TASK INSTRUCTIONS
Word for word, repeat each entry that follows.
++++ INFORMATION PROVIDED
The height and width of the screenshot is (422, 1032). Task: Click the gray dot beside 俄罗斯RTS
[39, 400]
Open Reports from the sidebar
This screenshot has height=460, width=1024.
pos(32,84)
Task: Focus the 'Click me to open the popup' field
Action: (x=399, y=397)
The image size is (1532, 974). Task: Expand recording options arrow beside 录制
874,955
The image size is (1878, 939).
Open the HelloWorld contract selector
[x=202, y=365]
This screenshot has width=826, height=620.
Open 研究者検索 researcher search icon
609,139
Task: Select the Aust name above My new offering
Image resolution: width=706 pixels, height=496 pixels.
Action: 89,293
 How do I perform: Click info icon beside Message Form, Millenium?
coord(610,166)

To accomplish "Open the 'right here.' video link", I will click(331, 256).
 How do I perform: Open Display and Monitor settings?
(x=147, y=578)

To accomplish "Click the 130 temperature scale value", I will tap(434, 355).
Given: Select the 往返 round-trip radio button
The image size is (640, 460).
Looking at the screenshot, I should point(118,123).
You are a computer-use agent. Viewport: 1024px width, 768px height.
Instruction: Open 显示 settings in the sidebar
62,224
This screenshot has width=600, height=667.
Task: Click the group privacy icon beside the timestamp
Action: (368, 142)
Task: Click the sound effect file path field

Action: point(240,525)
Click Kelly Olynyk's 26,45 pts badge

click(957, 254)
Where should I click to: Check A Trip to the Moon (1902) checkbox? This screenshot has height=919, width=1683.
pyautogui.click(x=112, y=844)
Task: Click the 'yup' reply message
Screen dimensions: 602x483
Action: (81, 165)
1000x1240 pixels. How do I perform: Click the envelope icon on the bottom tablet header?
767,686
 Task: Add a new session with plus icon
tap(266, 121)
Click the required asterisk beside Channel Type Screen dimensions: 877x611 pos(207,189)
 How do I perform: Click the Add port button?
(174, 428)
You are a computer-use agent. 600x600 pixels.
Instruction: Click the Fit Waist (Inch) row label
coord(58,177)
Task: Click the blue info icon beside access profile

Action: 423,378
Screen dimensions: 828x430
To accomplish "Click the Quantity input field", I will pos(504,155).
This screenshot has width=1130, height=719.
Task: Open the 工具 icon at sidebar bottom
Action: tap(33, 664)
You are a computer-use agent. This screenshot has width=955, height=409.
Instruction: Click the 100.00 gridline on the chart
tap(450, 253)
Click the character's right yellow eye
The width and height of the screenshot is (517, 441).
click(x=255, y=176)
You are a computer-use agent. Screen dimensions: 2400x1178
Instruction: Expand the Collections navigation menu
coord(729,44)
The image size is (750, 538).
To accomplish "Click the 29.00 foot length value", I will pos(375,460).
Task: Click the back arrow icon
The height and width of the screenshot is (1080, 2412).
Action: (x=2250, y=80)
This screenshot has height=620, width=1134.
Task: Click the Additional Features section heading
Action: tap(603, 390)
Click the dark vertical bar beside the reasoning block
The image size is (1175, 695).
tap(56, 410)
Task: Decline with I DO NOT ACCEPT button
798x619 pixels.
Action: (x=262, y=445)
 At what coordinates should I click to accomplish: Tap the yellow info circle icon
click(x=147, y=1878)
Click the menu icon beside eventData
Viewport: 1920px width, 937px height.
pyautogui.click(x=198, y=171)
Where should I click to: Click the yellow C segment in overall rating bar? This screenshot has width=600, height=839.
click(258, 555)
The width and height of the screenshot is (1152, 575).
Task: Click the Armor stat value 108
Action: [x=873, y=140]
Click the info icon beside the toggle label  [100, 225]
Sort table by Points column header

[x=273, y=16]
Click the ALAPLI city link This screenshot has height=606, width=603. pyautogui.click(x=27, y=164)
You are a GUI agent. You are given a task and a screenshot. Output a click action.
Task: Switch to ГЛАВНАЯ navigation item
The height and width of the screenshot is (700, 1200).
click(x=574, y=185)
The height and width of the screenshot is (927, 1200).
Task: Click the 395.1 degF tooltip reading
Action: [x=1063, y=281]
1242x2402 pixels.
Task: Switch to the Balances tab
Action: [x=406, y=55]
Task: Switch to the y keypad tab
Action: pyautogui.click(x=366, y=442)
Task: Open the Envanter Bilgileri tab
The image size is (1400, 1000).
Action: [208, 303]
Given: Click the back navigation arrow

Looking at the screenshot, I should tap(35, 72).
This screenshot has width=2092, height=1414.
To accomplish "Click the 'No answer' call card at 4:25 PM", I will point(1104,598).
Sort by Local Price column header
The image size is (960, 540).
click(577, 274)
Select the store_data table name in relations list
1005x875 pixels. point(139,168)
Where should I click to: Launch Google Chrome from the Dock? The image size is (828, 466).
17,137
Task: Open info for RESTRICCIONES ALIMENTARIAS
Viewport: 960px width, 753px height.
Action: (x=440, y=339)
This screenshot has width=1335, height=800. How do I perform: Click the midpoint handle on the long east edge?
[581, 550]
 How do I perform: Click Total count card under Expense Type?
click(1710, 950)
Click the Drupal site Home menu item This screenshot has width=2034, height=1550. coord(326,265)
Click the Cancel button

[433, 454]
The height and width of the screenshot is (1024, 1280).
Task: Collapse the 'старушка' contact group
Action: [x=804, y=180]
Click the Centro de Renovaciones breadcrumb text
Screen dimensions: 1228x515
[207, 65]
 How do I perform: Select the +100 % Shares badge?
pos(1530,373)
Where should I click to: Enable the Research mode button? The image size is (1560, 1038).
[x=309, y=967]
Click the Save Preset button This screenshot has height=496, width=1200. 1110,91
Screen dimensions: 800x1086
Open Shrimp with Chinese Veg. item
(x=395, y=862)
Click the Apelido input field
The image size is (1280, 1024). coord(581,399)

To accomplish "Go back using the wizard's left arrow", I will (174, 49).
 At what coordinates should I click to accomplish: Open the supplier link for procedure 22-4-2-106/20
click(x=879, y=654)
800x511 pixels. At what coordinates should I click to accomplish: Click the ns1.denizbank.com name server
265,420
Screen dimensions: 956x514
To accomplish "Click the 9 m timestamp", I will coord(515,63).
++++++++
SOLVED EXERCISE
The height and width of the screenshot is (422, 1032). Task: Click the gray dot beside 俄罗斯RTS
[39, 400]
Open Reports from the sidebar
This screenshot has height=460, width=1024.
pos(32,84)
Task: Focus the 'Click me to open the popup' field
Action: (x=399, y=397)
The image size is (1532, 974). Task: Expand recording options arrow beside 录制
874,955
The image size is (1878, 939).
Open the HelloWorld contract selector
[x=202, y=365]
This screenshot has width=826, height=620.
Open 研究者検索 researcher search icon
609,139
Task: Select the Aust name above My new offering
Image resolution: width=706 pixels, height=496 pixels.
Action: 89,293
 How do I perform: Click info icon beside Message Form, Millenium?
coord(610,166)

To accomplish "Open the 'right here.' video link", I will click(331, 256).
 How do I perform: Open Display and Monitor settings?
(x=147, y=578)

To accomplish "Click the 130 temperature scale value", I will tap(434, 355).
Given: Select the 往返 round-trip radio button
The image size is (640, 460).
Looking at the screenshot, I should point(118,123).
You are a computer-use agent. Viewport: 1024px width, 768px height.
Instruction: Open 显示 settings in the sidebar
62,224
This screenshot has width=600, height=667.
Task: Click the group privacy icon beside the timestamp
Action: (368, 142)
Task: Click the sound effect file path field

Action: point(240,525)
Click Kelly Olynyk's 26,45 pts badge

click(957, 254)
Where should I click to: Check A Trip to the Moon (1902) checkbox? This screenshot has height=919, width=1683.
pyautogui.click(x=112, y=844)
Task: Click the 'yup' reply message
Screen dimensions: 602x483
Action: (81, 165)
1000x1240 pixels. How do I perform: Click the envelope icon on the bottom tablet header?
767,686
 Task: Add a new session with plus icon
tap(266, 121)
Click the required asterisk beside Channel Type Screen dimensions: 877x611 pos(207,189)
 How do I perform: Click the Add port button?
(174, 428)
You are a computer-use agent. 600x600 pixels.
Instruction: Click the Fit Waist (Inch) row label
coord(58,177)
Task: Click the blue info icon beside access profile

Action: 423,378
Screen dimensions: 828x430
To accomplish "Click the Quantity input field", I will pos(504,155).
This screenshot has width=1130, height=719.
Task: Open the 工具 icon at sidebar bottom
Action: tap(33, 664)
You are a computer-use agent. This screenshot has width=955, height=409.
Instruction: Click the 100.00 gridline on the chart
tap(450, 253)
Click the character's right yellow eye
The width and height of the screenshot is (517, 441).
click(x=255, y=176)
You are a computer-use agent. Screen dimensions: 2400x1178
Instruction: Expand the Collections navigation menu
coord(729,44)
The image size is (750, 538).
To accomplish "Click the 29.00 foot length value", I will pos(375,460).
Task: Click the back arrow icon
The height and width of the screenshot is (1080, 2412).
Action: (x=2250, y=80)
This screenshot has height=620, width=1134.
Task: Click the Additional Features section heading
Action: tap(603, 390)
Click the dark vertical bar beside the reasoning block
The image size is (1175, 695).
tap(56, 410)
Task: Decline with I DO NOT ACCEPT button
798x619 pixels.
Action: (x=262, y=445)
 At what coordinates should I click to accomplish: Tap the yellow info circle icon
click(x=147, y=1878)
Click the menu icon beside eventData
Viewport: 1920px width, 937px height.
pyautogui.click(x=198, y=171)
Where should I click to: Click the yellow C segment in overall rating bar? This screenshot has width=600, height=839.
click(258, 555)
The width and height of the screenshot is (1152, 575).
Task: Click the Armor stat value 108
Action: [x=873, y=140]
Click the info icon beside the toggle label  [100, 225]
Sort table by Points column header

[x=273, y=16]
Click the ALAPLI city link This screenshot has height=606, width=603. pyautogui.click(x=27, y=164)
You are a GUI agent. You are given a task and a screenshot. Output a click action.
Task: Switch to ГЛАВНАЯ navigation item
The height and width of the screenshot is (700, 1200).
click(x=574, y=185)
The height and width of the screenshot is (927, 1200).
Task: Click the 395.1 degF tooltip reading
Action: [x=1063, y=281]
1242x2402 pixels.
Task: Switch to the Balances tab
Action: [x=406, y=55]
Task: Switch to the y keypad tab
Action: pyautogui.click(x=366, y=442)
Task: Open the Envanter Bilgileri tab
The image size is (1400, 1000).
Action: [208, 303]
Given: Click the back navigation arrow

Looking at the screenshot, I should tap(35, 72).
This screenshot has width=2092, height=1414.
To accomplish "Click the 'No answer' call card at 4:25 PM", I will point(1104,598).
Sort by Local Price column header
The image size is (960, 540).
click(577, 274)
Select the store_data table name in relations list
1005x875 pixels. point(139,168)
Where should I click to: Launch Google Chrome from the Dock? The image size is (828, 466).
17,137
Task: Open info for RESTRICCIONES ALIMENTARIAS
Viewport: 960px width, 753px height.
Action: (x=440, y=339)
This screenshot has width=1335, height=800. How do I perform: Click the midpoint handle on the long east edge?
[581, 550]
 How do I perform: Click Total count card under Expense Type?
click(1710, 950)
Click the Drupal site Home menu item This screenshot has width=2034, height=1550. coord(326,265)
Click the Cancel button

[433, 454]
The height and width of the screenshot is (1024, 1280).
Task: Collapse the 'старушка' contact group
Action: [x=804, y=180]
Click the Centro de Renovaciones breadcrumb text
Screen dimensions: 1228x515
[207, 65]
 How do I perform: Select the +100 % Shares badge?
pos(1530,373)
Where should I click to: Enable the Research mode button? The image size is (1560, 1038).
[x=309, y=967]
Click the Save Preset button This screenshot has height=496, width=1200. 1110,91
Screen dimensions: 800x1086
Open Shrimp with Chinese Veg. item
(x=395, y=862)
Click the Apelido input field
The image size is (1280, 1024). coord(581,399)

To accomplish "Go back using the wizard's left arrow", I will (174, 49).
 At what coordinates should I click to accomplish: Open the supplier link for procedure 22-4-2-106/20
click(x=879, y=654)
800x511 pixels. At what coordinates should I click to accomplish: Click the ns1.denizbank.com name server
265,420
Screen dimensions: 956x514
To accomplish "Click the 9 m timestamp", I will coord(515,63).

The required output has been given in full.